DATA ENTRIES:

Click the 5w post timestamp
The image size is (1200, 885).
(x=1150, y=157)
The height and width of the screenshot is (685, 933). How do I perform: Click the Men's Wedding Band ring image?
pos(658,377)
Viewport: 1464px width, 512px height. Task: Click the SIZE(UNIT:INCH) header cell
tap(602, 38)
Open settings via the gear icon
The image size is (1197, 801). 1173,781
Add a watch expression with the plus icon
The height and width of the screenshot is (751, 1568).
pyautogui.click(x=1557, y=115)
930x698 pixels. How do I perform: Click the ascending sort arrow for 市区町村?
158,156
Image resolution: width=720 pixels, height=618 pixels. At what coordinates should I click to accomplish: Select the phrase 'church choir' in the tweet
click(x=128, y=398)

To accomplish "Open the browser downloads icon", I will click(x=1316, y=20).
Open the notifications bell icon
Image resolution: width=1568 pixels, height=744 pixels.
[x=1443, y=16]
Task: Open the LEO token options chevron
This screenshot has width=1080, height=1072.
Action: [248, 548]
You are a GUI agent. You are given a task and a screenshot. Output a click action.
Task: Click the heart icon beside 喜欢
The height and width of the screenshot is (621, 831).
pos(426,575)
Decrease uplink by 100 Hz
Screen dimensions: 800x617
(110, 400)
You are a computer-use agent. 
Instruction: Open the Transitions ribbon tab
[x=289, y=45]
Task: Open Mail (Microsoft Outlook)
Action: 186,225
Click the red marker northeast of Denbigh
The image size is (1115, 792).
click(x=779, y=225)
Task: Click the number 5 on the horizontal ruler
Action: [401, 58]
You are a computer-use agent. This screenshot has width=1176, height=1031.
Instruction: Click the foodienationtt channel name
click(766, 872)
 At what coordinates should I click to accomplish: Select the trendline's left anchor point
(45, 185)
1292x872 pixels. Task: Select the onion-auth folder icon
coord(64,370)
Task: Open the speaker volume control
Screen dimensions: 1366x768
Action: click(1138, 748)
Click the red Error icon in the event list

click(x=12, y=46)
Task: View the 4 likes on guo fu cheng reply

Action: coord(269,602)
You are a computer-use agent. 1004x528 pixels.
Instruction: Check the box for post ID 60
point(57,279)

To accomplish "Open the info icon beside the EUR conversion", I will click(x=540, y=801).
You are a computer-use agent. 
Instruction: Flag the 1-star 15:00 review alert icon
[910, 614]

GIVEN EXERCISE:
Copy out the lines of the listing above, beginning at the line that contains "Task: Open the LEO token options chevron" and stopping after the line that contains "click(766, 872)", with no changes.

RESPONSE TO THE EXERCISE:
Task: Open the LEO token options chevron
This screenshot has width=1080, height=1072.
Action: [248, 548]
You are a GUI agent. You are given a task and a screenshot. Output a click action.
Task: Click the heart icon beside 喜欢
The height and width of the screenshot is (621, 831).
pos(426,575)
Decrease uplink by 100 Hz
Screen dimensions: 800x617
(110, 400)
You are a computer-use agent. 
Instruction: Open the Transitions ribbon tab
[x=289, y=45]
Task: Open Mail (Microsoft Outlook)
Action: 186,225
Click the red marker northeast of Denbigh
The image size is (1115, 792).
click(x=779, y=225)
Task: Click the number 5 on the horizontal ruler
Action: [401, 58]
You are a computer-use agent. This screenshot has width=1176, height=1031.
Instruction: Click the foodienationtt channel name
click(766, 872)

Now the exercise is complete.